攻殻機動隊 ARISE : border1 Ghost Pain

攻殻機動隊の新たなるバージョン、ARISEの第一弾です。世界観はそのままに、キャラクターデザインも、声優陣も、脚本も音楽もほとんど刷新した今作ですが、冒頭でスクリーンに素子が登場したシーンで、これはありだ!と思いました。というかこのくらいの差分がないとバージョン変わった意味がないですよね。広く名前の知れたブランドでスクラッチビルド(一から構築すること)ができないしこれまでのストーリーで決められた枠組みの中で、よくここまで新規性が出せたなあと感心しました。おなじみのキャラクターなんだけど芯の部分はそのままで、新たな一面が見えるようでしたね。特にトグサさんとパズさんのイメージチェンジはかなり良かったです。9課きっての普通の人wトグサさんは前シリーズでも普通っぽかったですが、今回はさらに庶民っぽさが出ていて面白かったです。あれ、まだご結婚されてないのかな。パズさんは前シリーズではハードボイルド担当で無口なクールガイという感じだったんですが、今作ではちょっと親しみやすい感じになってました。なんていうか、無言実行なとこは変わってないけど行動が分かりやすい感じ。このパズさんも素敵ですね。そしてバトーさんは安定のバトーさんでした。なんだろうこの違和感のなさw 前作までは大塚明夫さんが担当されていて、あの「もとこぉ〜っ!」って叫ぶとこが大好きだったんですが、これは今作のバトー役松田さんが「もとこぉ〜っ!」って叫ぶまで判断できませんね。ってあるのかこのシーン。まあそれはいいとして、前作からほとんどブレのないキャラクターだと思います。ブレがないと言えば、荒巻も違和感なかったですね。声は違うんだけど、でもちゃんと荒巻なんですよね。声優さんってすごいなあ。
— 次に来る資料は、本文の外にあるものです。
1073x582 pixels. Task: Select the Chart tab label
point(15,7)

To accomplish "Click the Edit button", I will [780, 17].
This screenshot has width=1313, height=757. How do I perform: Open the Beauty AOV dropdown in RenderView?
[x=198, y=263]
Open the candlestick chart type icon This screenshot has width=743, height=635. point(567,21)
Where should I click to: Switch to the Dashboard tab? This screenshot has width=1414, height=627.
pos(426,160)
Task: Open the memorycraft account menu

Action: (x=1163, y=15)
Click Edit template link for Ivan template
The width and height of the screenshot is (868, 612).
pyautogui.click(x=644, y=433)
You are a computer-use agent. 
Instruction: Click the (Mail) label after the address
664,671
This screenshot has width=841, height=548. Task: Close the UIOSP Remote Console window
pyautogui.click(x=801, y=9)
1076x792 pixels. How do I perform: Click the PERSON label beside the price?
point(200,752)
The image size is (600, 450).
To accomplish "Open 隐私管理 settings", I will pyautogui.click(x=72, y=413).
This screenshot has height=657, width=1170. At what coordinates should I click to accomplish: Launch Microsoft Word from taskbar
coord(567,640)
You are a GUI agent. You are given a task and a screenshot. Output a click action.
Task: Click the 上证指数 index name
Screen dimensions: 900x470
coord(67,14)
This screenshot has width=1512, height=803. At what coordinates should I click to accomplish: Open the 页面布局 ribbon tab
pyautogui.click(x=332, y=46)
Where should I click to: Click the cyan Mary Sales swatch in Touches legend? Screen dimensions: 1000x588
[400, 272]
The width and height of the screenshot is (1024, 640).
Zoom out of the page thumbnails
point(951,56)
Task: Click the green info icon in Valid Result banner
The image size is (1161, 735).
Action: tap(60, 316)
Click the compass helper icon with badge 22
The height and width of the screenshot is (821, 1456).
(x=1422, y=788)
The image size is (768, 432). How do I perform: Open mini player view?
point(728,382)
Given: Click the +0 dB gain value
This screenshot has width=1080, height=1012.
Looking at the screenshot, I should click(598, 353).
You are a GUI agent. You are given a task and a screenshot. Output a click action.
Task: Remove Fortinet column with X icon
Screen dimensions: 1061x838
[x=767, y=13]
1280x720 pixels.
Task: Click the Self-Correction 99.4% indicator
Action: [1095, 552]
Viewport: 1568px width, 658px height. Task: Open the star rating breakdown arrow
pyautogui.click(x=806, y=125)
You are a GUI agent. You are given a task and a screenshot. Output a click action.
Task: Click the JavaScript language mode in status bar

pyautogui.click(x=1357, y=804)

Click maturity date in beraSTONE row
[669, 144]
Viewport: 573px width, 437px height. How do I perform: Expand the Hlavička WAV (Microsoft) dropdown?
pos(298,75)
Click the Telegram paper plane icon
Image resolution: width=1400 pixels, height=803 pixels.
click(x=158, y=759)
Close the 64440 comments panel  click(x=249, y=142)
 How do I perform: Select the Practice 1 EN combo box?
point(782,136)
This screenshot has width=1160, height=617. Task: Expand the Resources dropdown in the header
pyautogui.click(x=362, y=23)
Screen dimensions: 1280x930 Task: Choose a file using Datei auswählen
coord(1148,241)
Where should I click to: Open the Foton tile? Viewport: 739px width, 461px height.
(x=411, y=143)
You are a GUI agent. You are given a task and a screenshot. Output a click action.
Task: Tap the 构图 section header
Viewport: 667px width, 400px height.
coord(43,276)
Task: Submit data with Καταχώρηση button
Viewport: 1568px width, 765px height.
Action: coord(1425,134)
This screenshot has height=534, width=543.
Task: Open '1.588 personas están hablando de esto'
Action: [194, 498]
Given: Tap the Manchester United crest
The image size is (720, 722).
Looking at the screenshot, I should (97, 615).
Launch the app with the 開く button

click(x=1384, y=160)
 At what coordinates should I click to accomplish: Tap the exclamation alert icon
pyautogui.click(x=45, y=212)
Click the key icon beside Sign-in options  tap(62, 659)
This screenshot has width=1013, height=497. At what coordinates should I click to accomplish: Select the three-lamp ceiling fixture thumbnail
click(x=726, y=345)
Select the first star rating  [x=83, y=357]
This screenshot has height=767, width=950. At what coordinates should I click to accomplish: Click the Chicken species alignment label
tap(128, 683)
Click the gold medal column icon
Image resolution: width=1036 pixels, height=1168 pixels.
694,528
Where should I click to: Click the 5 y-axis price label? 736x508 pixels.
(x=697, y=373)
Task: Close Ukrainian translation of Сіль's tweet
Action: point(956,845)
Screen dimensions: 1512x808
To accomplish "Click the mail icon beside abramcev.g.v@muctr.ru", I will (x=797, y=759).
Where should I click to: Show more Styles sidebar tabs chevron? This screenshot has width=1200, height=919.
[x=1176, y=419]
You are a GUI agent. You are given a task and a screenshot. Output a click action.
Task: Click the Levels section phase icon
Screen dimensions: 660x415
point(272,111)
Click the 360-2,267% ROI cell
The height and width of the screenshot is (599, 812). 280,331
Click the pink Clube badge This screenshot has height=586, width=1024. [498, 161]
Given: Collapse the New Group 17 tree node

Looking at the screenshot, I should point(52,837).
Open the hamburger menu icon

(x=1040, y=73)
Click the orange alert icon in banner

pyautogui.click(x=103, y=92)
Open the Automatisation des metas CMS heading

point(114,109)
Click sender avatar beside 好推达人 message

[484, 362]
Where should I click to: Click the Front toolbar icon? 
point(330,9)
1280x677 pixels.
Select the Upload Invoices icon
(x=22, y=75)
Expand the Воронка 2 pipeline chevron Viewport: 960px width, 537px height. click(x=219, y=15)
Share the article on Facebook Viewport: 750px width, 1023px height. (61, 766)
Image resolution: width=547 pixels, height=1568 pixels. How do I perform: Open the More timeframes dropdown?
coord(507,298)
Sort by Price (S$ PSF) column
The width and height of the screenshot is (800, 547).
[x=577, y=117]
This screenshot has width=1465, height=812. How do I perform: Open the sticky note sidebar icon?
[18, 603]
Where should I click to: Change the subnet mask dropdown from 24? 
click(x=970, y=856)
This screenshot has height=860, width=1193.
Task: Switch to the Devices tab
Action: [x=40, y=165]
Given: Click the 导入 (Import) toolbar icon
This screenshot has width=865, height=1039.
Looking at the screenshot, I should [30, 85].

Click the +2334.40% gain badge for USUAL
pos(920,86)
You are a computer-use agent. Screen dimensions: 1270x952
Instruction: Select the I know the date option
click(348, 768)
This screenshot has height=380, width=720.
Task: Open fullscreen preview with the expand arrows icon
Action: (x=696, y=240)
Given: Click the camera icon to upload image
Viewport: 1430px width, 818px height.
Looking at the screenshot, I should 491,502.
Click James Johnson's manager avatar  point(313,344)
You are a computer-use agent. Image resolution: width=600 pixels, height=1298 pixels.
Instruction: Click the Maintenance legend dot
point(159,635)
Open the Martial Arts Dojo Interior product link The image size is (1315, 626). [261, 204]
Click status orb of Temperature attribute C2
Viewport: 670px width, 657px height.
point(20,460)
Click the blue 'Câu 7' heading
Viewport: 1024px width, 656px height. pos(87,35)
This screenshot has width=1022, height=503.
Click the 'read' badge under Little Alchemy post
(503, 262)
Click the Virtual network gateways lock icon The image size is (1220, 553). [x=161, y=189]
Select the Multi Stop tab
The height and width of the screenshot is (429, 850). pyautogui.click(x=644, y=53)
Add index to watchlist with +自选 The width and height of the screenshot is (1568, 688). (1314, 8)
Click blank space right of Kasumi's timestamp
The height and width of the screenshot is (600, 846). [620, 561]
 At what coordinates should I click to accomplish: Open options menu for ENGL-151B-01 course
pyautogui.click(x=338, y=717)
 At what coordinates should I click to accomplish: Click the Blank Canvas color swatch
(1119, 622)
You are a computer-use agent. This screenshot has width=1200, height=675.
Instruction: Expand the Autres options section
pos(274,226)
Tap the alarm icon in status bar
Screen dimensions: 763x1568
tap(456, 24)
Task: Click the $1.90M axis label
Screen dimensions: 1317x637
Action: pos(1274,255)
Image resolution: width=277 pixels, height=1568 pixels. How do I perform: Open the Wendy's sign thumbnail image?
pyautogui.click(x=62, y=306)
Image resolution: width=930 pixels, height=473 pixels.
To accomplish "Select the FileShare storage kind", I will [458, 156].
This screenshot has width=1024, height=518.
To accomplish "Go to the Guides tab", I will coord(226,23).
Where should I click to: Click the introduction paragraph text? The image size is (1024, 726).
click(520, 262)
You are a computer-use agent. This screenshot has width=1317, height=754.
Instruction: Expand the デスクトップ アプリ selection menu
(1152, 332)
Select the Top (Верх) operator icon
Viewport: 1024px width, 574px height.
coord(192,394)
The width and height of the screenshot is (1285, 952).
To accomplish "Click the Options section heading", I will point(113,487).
そして主役の草薙素子ですが、前回までの大人の女性から今作ではまだ少女の面影を残す若い女性となり、声優さんも田中敦子さんから坂本真綾さんに受け継がれました。田中さんの色気のある声もすごく素敵だったんですが、今作の坂本さんの少女の潔癖さ、高潔さのある声もキャラクターにすごく合っていて素敵でした。そう、今作の素子は、大人のような清濁合わせ飲むような柔軟さがあまりなくて、若さゆえの高い理想と潔癖さを頑に守ろうとする固さがありますね。でも素子は己の能力を最大限に活かす場を貪欲に求める人間で、その能力を個人のというよりも公共の利益に活かすような人だと思うんですよね。公共の利益を選ぶのは単に影響力の大きさの問題かもしれないけど。そういう芯の部分は全然変わってなくて、今作でも素子は能力を活かす場を奪われかけ、それを取り戻すことが目的の一つとなっています。もう一つは個人的な理由ではあるけど。
なんだろう、持てる能力をフルに使う仕事人ってやっぱりかっこいいですよね。素子の魅力は女性であるという部分も確かにあるけど(いやでも女性としてもうちょっとお洒落すればいいのに、とは思う。おかっぱって…)こういう才能のある人だから、という部分がとても大きいですね。

攻殻はキャラクターだけではなくストーリーも面白くて好きなんですが今作の脚本は冲方丁さんでした。いやーすごい人を持ってきたなあ。今作のテーマは記憶。記憶と現実の曖昧さはP・K・ディックなどの古典SFでおなじみですが、それを攻殻という世界観の中に置き換えた技巧は見事でした。ていうかこれもう一回見直さないと内容うまく把握できないわ。